We have moved into my in-laws 5th wheel camper and will probably be here throughout the summer and fall. My wife's boss let us park in his yard and is supplying us with electricity and water at no charge. We just went and bought a wifi for our laptop to get us back online. I want to thank everyone for their support.

BOB


----------



## fivebk

If you go on youtube and enter Oahe dam or gavins point dam you can see the release of water from these dams

BOB


----------



## Scott B

Glad you are safe. Hang in there!


----------



## ibglowin

Bob,

Thanks for taking the time to check in and let us all know you guys are still above water and on some higher ground at the moment. Hard to believe this will last through the Summer, I wish they could send some of that out our way to help with the wildfire in AZ.....

Know that you and your family are still very much in our thoughts. Stay safe!


----------



## fivebk

Gavins point dam is now releasing more than a million gallons of water a second and plan on doing that till Dec 1st

BOB


----------



## Runningwolf

Bob that is amazing. What a shame they can't devert it. Stay safe and keep us posted.


[ame="http://www.youtube.com/watch?v=12HqoCXf7HE"]http://www.youtube.com/watch?v=12HqoCXf7HE[/ame]


----------



## ibglowin

fivebk said:


> Gavins point dam is now releasing more than a million gallons of water a second and plan on doing that till Dec 1st
> 
> BOB




AZ/NM will take all you got my good friend.........


----------



## grapeman

Dam, that's a lot of water. Hang in there Bob. We are all rooting for you. At least you get to go camping this summer - hey you gotta look at the positive!


----------



## dragonmaster42

And you won't have to water your grapes - okay maybe a little to positive there. Hang in there Bob. The important thing is you and your family are safe. Remember - things can always be fixed and replaced, but not people and family.


----------



## lieu

Remember - things can always be fixed and replaced, but not people and family. 
Thats a fact!!! I've seen quite a bit of "bad stuff" in my profession and know this to be completely true. With your family and friends safe you can rest assured that things will work out. 
Stay safe,keep your chin up and know that you have alot of people thinking about you. Bruce


----------



## fivebk

Thanks for all the support!!!

I know this is a winemaking forum and not a chat room, but if it's ok with everyone I would like to continue to report on this situation. My winemaking has come to a complete halt and probably will for quite some time. Rest assured I'm not going anywhere and will continue to add my two cents worth whenever I can.

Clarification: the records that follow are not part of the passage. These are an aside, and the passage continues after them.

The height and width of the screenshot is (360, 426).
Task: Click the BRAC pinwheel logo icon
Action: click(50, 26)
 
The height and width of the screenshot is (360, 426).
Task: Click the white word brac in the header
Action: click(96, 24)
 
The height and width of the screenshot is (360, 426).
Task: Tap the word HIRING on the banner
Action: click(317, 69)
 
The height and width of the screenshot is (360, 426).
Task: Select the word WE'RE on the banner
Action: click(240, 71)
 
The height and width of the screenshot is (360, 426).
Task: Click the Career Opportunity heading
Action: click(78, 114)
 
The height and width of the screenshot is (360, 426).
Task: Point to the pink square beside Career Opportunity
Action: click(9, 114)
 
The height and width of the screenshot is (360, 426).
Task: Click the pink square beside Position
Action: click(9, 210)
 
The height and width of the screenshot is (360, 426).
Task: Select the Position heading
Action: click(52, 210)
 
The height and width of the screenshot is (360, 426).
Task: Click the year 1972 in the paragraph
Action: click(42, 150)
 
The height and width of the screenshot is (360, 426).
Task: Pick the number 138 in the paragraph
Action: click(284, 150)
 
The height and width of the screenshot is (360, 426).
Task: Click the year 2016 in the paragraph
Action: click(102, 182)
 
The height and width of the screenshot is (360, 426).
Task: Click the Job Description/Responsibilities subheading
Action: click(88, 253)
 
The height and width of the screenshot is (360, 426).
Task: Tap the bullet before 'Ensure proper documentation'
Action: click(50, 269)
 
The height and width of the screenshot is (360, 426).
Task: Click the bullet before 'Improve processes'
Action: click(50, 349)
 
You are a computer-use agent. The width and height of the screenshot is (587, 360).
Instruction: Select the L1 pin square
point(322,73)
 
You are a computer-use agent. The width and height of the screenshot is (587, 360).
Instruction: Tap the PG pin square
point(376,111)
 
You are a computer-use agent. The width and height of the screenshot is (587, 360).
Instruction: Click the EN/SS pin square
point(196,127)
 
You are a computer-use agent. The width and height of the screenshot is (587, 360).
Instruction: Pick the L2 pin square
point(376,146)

My wine has all been moved to my brother-in-laws. 44 cases in all and 25 gallons still in carboys that probably won't get bottled untill this is over. At least I have a pretty good stockpile of wine!!

BOB


----------



## ibglowin

Seems like a pretty good excuse to break out a few bottles of wine! 

Hang in there Bob!


----------



## ibglowin

Yikes,

Just saw this hope you are still OK Bob!

Missouri River levee breaks near Iowa-Missouri border, officials say


----------



## fivebk

Mike, the levy that they are talking about is 3/4 of a mile from my house. I spent the day sitting at a lookout on the bluff in hamburg watching the water fill the farm ground south of my house. The water is now less than a 1/4 mile from the house. My land is some of the highest on the bottom, but it will only be a matter of time before the water takes it..... I got anything of any importance moved out way ahead of time and Barb and I are safe and sound.

BOB


----------



## fivebk

If you want to look at a video with the levee breaking, you can go to Atchison County 911/Emergency Management on facebook. They have the video on their facebook. Here is the link if it works: 




[ame="http://www.facebook.com/video/video.php?v=1580026399513"]http://www.facebook.com/video/video.php?v=1580026399513[/ame]


----------



## Waldo

Link worked with "cut and paste" Bob 
Makes my spoiled fruit so insignificant
Keeping you in our thoughts and prayers buddy


----------



## grapeman

I made the link active for you. May the water part at your farm like the Red Sea. Stay as dry as you can Bob.


----------



## Runningwolf

Good Luck Bob. I can't even imagine sitting there and watching your property coming closer and closer to disaster. I would be doing the same thing. You continue to be in our thoughts and prayers.


----------



## Scott B

Hang in there!


----------



## fivebk

Here is a picture my daughter took of our place yesterday</font>







Below is a timeline of how fast the water is raising.</font>


----------



## Randoneur

Sorry you are going through this. I hope it doesn't last as long a predicted.


----------



## ibglowin

Nothing like waiting and watching disaster approaching....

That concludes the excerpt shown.